### Potongan Teks ###

Beberapa contoh Kontrak Sewa (lease):
-       Pelabuhan Udara (keseluruhan atau sebagian)
-       Jalan Tol
-       Pelabuhan Laut
-       Penyediaan dan distribusi air bersih
-       Rumah Sakit
-       Fasilitas olahraga
C.   Studi Kasus; Rencana Pembangunan Tol Dalam Kota di Jakarta[4]
Kementerian Pekerjaan Umum (PU) menargetkan penandatangan perjanjian pengusahaan jalan tol (PPJT) proyek enam ruas tol dalam kota Jakarta dilaksanakan pada September 2012. Hal itu menyusul pengajuan surat penawaran proyek oleh PT. Jakarta Tollroad Development (JTD).
Panitia Lelang Badan Pengatur Jalan Tol (BPJT) untuk Proyek Enam Ruas Tol Dalam Kota masih akan melakukan penelaahan setelah surat penawaran diajukan, dan setelah dilakukan evaluasi, negosiasi, dan kesepakatan, hal itu akan dituangkan dalam kontrak PPJT antara badan usaha jalan tol dan Badan Pengatur Jalan Tol (BPJT). Langkah tersebut dilakukan untuk percepatan pembangunan proyek tersebut.
Dokumen penawaran yang diserahkan terdiri atas dua bagian yakni detail teknis seperti desain dan gambar, serta bagian kedua berupa proposal keuangan. Selanjutnya, pihak PT Jakarta Tollroad Development (JTD) selaku pihak swasta yang akan bekerjasama dengan pemerintah akan menunggu dokumen dibuka oleh BPJT guna diverifikasi isiannya.
Sementara itu, Pemerintah Provinsi DKI Jakarta sudah menerbitkan surat penetapan lokasi pembangunan (SP2LP) Enam Ruas Tol Dalam Kota pada 11 April 2012. Surat Keterangan mengenai SP2LP dituangkan dalam Surat Keputusan Gubernur DKI No 598/2012. SK tersebut menyebutkan lokasi proyek melewati lima wilayah di DKI yakni Jakarta Selatan, Jakarta Pusat, Jakarta Utara, Jakarta Barat, dan Jakarta Timur. Berdasarkan SP2LP tersebut, panjang proyek ditetapkan sepanjang 69.770 kilometer dan lebar 25,88 meter.

### Data yang Diberikan ###

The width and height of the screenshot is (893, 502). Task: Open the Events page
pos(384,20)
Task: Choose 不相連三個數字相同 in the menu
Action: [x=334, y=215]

###

● Latihan Soal
1. Sunting potongan teks dari "Dokumen penawaran yang" sampai "guna diverifikasi isiannya.", lalu ganti "proposal keuangan" dengan "rencana pembiayaan".
2. Menurut potongan teks, pada tanggal berapa Pemerintah Provinsi DKI Jakarta menerbitkan SP2LP Enam Ruas Tol Dalam Kota?
3. Terjemahkan kalimat dari potongan teks berikut ke dalam bahasa Inggris: "Dokumen penawaran yang diserahkan terdiri atas dua bagian yakni detail teknis seperti desain dan gambar, serta bagian kedua berupa proposal keuangan."
Baris-baris data di atas tidak berhubungan dengan potongan teks.

● Pembahasan Soal
1.
Dokumen penawaran yang diserahkan terdiri atas dua bagian yakni detail teknis seperti desain dan gambar, serta bagian kedua berupa rencana pembiayaan. Selanjutnya, pihak PT Jakarta Tollroad Development (JTD) selaku pihak swasta yang akan bekerjasama dengan pemerintah akan menunggu dokumen dibuka oleh BPJT guna diverifikasi isiannya.

2. Pada 11 April 2012.

3. The submitted bid document consists of two parts, namely technical details such as designs and drawings, and a second part in the form of a financial proposal.